L’inizio dei lavori è previsto per la primavera: il progetto prevede la messa a dimora di 226 alberi già grandi, con una circonferenza minima del tronco tra i 12 e i 14 centimetri, tra specie autoctone ed essenze selezionate per la loro straordinaria capacità di assorbimento di CO2 e delle polveri sottili come il Celtis Australis (bagolaro) e la Paulownia tomentosa. Quest’ultima, in particolare, è in grado di assorbire fino a dieci volte più CO2 rispetto ad altre specie arboree, oltre ad essere molto bella, con i suoi fiori violetti, e ad avere una crescita molto rapida (5-6 metri all’anno). Le altre essenze che verranno piantati sono farnia, tiglio, acero campestre, frassino, salice, ciliegio, pioppo bianco, albero dei rosari, albero di Giuda.
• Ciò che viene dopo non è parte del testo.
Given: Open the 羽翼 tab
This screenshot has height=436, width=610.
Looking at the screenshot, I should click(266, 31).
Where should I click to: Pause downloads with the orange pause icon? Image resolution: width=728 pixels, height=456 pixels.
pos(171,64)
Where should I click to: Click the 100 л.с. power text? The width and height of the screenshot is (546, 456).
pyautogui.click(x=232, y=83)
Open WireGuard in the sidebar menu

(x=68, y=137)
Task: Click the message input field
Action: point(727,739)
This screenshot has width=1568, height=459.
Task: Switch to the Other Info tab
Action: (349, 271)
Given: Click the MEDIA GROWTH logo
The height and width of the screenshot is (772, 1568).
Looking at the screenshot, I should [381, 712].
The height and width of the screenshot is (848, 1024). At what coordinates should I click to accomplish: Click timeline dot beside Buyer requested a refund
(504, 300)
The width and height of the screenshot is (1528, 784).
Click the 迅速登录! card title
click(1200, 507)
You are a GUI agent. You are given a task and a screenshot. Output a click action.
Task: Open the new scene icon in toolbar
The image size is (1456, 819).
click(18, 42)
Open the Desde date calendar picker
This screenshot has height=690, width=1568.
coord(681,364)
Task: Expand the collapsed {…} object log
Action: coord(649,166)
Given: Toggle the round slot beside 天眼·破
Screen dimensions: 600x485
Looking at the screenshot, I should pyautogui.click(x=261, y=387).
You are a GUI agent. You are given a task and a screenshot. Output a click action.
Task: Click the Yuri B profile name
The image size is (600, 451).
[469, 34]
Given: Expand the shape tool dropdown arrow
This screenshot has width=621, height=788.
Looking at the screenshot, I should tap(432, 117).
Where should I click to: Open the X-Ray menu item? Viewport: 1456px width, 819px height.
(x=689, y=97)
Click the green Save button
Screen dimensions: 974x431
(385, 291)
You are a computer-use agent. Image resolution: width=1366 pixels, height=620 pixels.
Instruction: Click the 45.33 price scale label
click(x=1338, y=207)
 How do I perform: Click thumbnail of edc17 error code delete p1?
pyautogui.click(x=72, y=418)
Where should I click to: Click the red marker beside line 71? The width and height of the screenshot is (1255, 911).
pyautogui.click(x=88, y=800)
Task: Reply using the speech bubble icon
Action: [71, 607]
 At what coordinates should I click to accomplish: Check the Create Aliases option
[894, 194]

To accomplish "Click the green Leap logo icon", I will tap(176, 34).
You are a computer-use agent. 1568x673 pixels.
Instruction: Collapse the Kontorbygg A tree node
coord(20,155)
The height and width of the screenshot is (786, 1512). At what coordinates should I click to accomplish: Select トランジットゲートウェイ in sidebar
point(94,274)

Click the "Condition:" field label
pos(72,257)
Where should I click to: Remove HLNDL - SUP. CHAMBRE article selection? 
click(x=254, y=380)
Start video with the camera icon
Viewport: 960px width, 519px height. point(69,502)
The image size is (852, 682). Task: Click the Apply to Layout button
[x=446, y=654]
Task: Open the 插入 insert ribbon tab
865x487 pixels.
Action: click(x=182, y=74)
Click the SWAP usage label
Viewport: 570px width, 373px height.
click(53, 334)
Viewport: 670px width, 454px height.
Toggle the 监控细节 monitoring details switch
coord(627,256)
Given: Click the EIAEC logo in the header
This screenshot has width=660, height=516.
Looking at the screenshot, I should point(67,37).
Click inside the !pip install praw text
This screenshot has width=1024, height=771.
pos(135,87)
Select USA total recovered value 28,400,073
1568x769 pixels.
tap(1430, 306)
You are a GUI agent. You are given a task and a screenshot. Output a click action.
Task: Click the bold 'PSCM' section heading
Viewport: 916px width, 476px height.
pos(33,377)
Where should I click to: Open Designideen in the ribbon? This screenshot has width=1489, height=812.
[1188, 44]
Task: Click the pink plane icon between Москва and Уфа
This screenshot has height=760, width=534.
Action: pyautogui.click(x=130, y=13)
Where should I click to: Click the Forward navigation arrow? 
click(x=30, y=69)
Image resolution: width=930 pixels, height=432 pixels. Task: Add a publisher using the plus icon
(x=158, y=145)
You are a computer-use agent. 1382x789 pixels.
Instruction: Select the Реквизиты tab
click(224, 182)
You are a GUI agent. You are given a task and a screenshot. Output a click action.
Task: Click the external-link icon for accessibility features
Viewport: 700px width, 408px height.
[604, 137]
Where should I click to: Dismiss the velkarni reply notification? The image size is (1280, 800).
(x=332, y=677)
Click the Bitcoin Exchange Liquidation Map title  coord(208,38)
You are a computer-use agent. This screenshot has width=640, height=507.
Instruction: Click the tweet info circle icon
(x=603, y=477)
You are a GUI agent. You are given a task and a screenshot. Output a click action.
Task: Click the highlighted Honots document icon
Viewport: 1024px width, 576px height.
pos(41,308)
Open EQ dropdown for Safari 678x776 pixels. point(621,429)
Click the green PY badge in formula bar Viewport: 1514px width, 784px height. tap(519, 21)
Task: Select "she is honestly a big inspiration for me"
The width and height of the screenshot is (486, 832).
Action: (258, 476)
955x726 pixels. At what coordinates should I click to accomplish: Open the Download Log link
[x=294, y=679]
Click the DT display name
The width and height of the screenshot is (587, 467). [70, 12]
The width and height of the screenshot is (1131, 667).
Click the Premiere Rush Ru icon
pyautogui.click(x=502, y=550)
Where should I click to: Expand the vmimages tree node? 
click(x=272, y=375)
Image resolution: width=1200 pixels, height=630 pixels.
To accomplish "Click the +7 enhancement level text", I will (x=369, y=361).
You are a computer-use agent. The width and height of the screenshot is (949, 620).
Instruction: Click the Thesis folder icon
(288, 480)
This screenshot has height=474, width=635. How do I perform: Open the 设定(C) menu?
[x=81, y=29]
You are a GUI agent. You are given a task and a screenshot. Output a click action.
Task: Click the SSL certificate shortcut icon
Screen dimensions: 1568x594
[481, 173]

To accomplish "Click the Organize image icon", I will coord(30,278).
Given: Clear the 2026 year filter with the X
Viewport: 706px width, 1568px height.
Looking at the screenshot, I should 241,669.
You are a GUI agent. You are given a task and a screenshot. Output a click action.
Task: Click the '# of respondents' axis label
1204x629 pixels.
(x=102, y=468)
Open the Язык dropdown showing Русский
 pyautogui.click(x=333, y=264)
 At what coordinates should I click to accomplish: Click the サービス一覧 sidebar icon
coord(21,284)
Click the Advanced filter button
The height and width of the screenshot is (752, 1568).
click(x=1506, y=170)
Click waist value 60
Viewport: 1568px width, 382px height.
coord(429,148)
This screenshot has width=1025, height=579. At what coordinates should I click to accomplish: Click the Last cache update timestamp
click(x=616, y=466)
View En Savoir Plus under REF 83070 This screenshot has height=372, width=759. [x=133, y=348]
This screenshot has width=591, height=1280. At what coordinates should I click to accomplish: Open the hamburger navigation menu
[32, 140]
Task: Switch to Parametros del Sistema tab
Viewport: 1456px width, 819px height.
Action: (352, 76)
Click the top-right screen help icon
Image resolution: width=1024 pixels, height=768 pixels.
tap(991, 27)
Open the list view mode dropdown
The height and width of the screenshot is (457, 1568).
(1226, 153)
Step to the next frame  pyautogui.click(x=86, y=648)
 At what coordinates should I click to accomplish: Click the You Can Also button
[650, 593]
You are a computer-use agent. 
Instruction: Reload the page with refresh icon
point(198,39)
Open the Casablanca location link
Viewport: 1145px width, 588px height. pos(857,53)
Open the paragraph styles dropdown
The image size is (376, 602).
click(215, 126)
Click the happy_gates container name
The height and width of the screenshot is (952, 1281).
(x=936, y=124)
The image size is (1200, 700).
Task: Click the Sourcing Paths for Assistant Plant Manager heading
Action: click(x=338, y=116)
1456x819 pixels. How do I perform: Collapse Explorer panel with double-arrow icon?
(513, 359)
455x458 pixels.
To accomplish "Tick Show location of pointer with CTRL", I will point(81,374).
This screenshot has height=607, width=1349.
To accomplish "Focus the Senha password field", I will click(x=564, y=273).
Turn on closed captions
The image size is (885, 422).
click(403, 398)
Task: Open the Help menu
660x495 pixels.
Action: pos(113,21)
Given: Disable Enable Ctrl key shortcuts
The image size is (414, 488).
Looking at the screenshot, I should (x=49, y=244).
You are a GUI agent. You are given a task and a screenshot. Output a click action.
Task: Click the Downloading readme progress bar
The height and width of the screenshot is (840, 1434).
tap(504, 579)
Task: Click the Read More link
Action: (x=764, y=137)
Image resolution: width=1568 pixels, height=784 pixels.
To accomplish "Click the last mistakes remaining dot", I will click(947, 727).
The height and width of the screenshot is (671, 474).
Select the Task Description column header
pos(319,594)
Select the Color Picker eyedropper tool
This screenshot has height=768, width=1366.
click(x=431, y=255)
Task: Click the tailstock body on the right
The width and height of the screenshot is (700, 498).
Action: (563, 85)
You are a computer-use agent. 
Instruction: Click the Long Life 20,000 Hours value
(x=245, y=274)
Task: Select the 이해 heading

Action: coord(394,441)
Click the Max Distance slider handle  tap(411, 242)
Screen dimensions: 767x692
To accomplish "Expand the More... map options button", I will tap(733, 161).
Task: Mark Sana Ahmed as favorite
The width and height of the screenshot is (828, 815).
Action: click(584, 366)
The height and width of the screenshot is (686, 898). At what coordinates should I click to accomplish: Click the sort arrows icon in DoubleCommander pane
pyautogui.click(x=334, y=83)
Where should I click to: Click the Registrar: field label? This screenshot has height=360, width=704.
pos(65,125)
Numerose anche le essenze selezionate per creare un sottobosco ricco, colorato e vitale formato da circa 240 arbusti che comprendono rosa canina, ginestra, corniolo, sambuco, viburno palla di neve, lantana, nocciolo, fiori d’angelo, spirea.
L’intervento, il cui progetto esecutivo è stato approvato dalla giunta comunale nei giorni scorsi, ha u valore di poco più di 200 mila euro ed è finanziato da parte di un privato come opera di compensazione ambientale.